Insuline gaat beter werken bij sporten
Je zit nooit te wachten op een hypo of hyper. Daarom is het belangrijk om je lichaam te leren kennen. Dan kun je de hoeveelheid insuline aanpassen aan de invloed van sporten. Insuline gaat tijdens sporten namelijk veel beter werken. Soms wel 4 tot 5 keer beter. Dat betekent dat 1 eenheid insuline tijdens het sporten hetzelfde werkt als het spuiten van 4 of 5 eenheden in rust.
Actieve insuline en sporten
Het gaat erom hoeveel actieve insuline er in je lichaam is. Actieve insuline is de kortwerkende en de langwerkende insuline samen. Dus de spuit-eenheden of bolus eenheden, plus de basale insuline. Insuline is vaak 2 uur lang actief in je lichaam. Daarom is het belangrijk om je insuline al aan te passen voordat je gaat sporten. De hoeveelheid insuline die je jezelf dan geeft is vaak minder dan normaal. Hoeveel minder? Dat is voor iedereen anders. Maar het maakt de kans kleiner op hypo’s tijdens het sporten.

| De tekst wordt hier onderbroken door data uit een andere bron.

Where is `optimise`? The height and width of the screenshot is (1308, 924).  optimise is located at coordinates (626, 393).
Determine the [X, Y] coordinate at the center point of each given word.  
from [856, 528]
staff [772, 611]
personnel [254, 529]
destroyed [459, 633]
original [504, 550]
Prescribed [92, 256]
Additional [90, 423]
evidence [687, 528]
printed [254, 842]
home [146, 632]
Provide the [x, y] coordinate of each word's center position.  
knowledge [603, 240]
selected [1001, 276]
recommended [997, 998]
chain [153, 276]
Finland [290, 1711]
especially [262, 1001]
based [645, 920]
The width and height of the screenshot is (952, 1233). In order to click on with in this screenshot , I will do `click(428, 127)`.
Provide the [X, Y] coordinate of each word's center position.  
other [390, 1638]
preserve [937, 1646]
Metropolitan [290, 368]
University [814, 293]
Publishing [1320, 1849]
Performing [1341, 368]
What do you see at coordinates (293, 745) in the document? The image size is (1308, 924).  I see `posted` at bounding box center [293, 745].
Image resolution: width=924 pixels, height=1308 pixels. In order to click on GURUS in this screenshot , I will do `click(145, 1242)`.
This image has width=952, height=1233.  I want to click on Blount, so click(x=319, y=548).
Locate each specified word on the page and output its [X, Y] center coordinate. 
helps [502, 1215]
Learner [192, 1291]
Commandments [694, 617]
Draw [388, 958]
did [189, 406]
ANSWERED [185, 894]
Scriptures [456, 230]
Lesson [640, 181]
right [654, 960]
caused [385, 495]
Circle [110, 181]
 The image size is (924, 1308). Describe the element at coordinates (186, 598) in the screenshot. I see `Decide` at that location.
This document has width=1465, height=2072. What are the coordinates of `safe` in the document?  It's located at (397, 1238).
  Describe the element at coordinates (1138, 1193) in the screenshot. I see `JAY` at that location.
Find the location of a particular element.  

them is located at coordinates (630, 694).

Stijgende bloedsuikers bij sporten
We horen vaak dat bloedsuikerwaardes stijgen na het sporten. Het kan zijn dat je weinig actieve insuline in je lichaam hebt, omdat je je pomp laag hebt gezet, of je hebt minder insuline gespoten. En de koolhydraten die je tijdens het sporten neemt, komen maar langzaam in je bloed terecht zolang je actief bent. Maar na het sporten komen koolhydraten weer sneller je bloed in. Als je al weinig insuline in je lichaam hebt, dan kan je bloedsuiker dus snel gaan stijgen. Zeker als je ook na het sporten nog wat eet. Goed om aan te denken dus.
Hypo's en hypers, voor, na en tijdens sport
Een hoge of een lage bloedglucosewaarde is heel vervelend. Zeker als je aan het sporten bent en je zélf graag wilt pieken. Een hoge glucosewaarde heet een hyper. Het betekent dat er te veel glucose in het bloed zit. Een lage bloedglucosewaarde heet een hypo. Dan zit er te weinig glucose in het bloed. Tijdens je activiteit kun je erop letten hoe je een hypo of hyper tegenhoudt. Lees hier onze eerste tips.
Sporten met een pomp of pen
De nieuwste technologie helpt om te kunnen sporten of te bewegen. Het is natuurlijk een groot verschil of je een pomp gebruikt, of een pen. Bij een pomp houd je je waarden op een andere manier in evenwicht dan bij een pen. Bekijk hier meer over sporten met een pen of sporten met een pomp.
Krachtsport, duursport, combinatiesport en diabetes
Hoe beweeg je graag? Loop je hard, doe je aan yoga of voetbal je in een team? Iedere sport of manier van bewegen is anders en vraagt om een andere manier van het regelen van je diabetes. Er zijn drie soorten sporten:
- krachtsport, zoals fitness, sprinten en gewichtheffen
- combinatiesport, zoals voetballen, tennissen en padellen
- duursport, zoals fietsen, zwemmen, wandelen en hardlopen, maar ook tuinieren en het huis schoonmaken
Bekijk hier meer: wat kan een sport doen met je bloedglucosewaarden? En hoe kun je hiermee omgaan?
Samen sporten met diabetes
Blijven proberen!
Sporten met diabetes is voor iedereen anders. Zeker in het begin is het veel verschillende dingen proberen. Want het lukt bijna niemand om het in één keer goed te doen. Als je plan niet lukt, is dit niet fout. Dan weet je dat het niet werkt, en kun je verder onderzoeken wat wel werkt voor je. Het is goed om op te blijven schrijven wat er gebeurt, en dit te bespreken met je diabetesverpleegkundige. Samen ontdek je na een tijdje hoe je lichaam reageert op sport en bewegen.